#### Texto:
===============

Después me vine a Valparaíso. Vivíamos en una casa okupa arriba del Sixty Nine, un pub. Estaba súper buena para tomar, me estaba destruyendo. Y mis hijos crecían: esto no podía seguir así. Fue ahí que me acordé de la hermana Patty, a quien había conocido en El Sexy Show. Vine a verla y me recibió como una madre, nunca más me fui de su lado. Hice un curso para cuidar abuelitos, le conté la verdad a mi hija, dejé el copete, pero me puse a comer y a comer. Acá me sugirieron cambiar la cerveza por agua. Ahora mismo me voy a tomar un vasito de agua”.

Suena el teléfono de la Hermana Patty: es una profesora de yoga que le ofrece clases de relajación para las mujeres de Betania. Michelle Bachelet está en Valparaíso y la invita a un desayuno con mujeres del Fosis. Mañana tiene reunión con los gerentes  que forman Desafío de Humanidad, un grupo que, entre otras misiones, brinda coaching colectivo para líderes.

===============

#### Datos del ejercicio:
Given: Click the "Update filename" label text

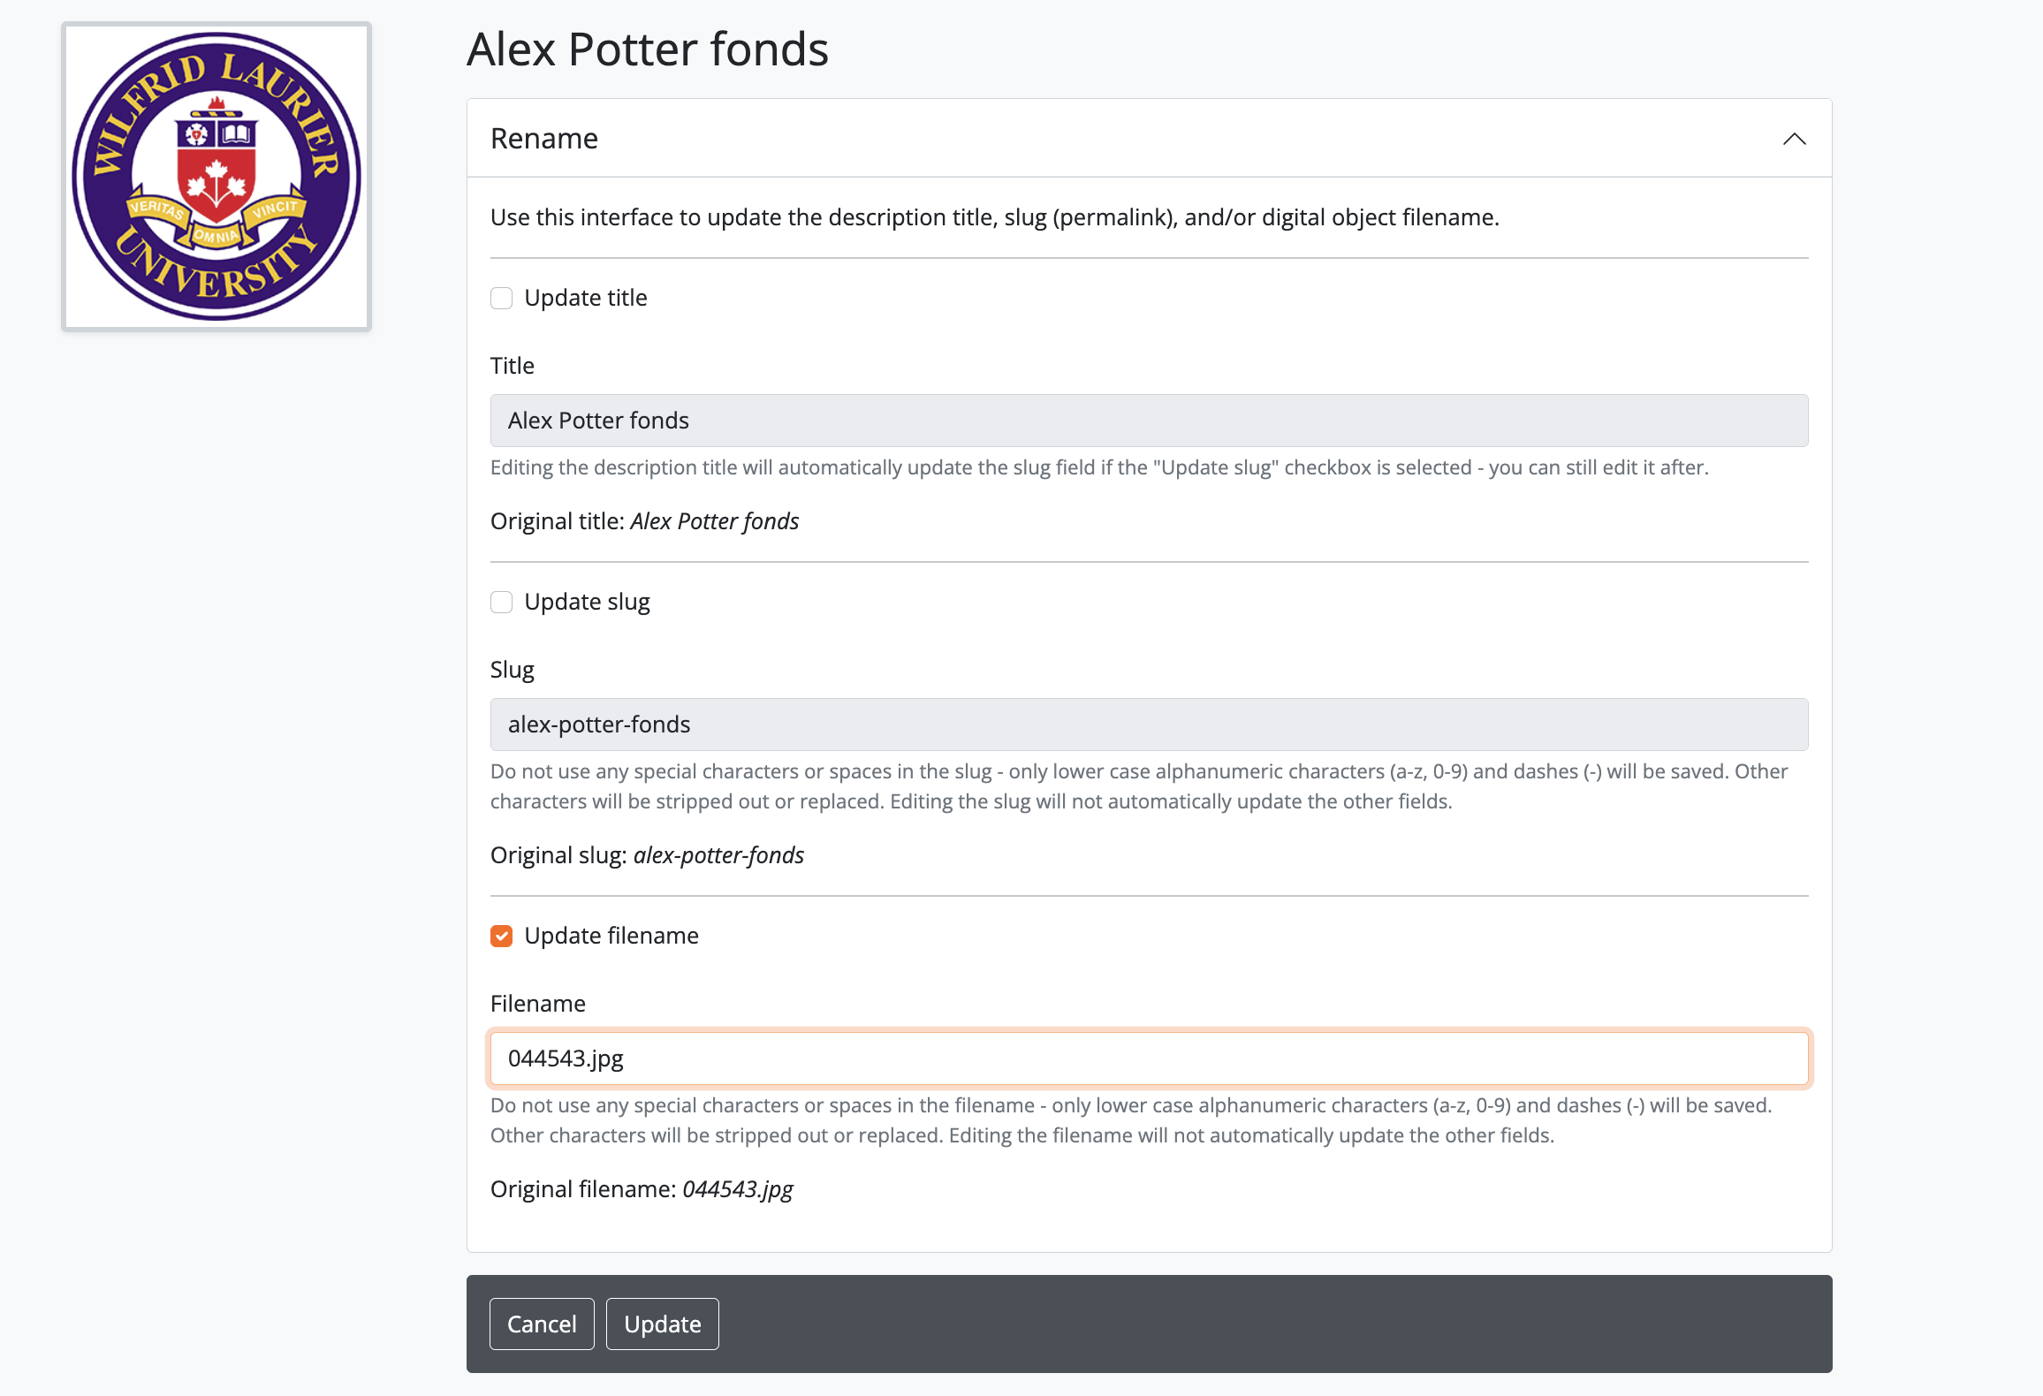Looking at the screenshot, I should (611, 936).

===============

#### El problema:
Reproduce sin cambios el fragmento del texto que empieza con las palabras "Suena el teléfono" y termina con "colectivo para líderes.". Para resolver lo que se pide, apóyate únicamente en el texto y no en el listado.

#### Respuesta:
Suena el teléfono de la Hermana Patty: es una profesora de yoga que le ofrece clases de relajación para las mujeres de Betania. Michelle Bachelet está en Valparaíso y la invita a un desayuno con mujeres del Fosis. Mañana tiene reunión con los gerentes  que forman Desafío de Humanidad, un grupo que, entre otras misiones, brinda coaching colectivo para líderes.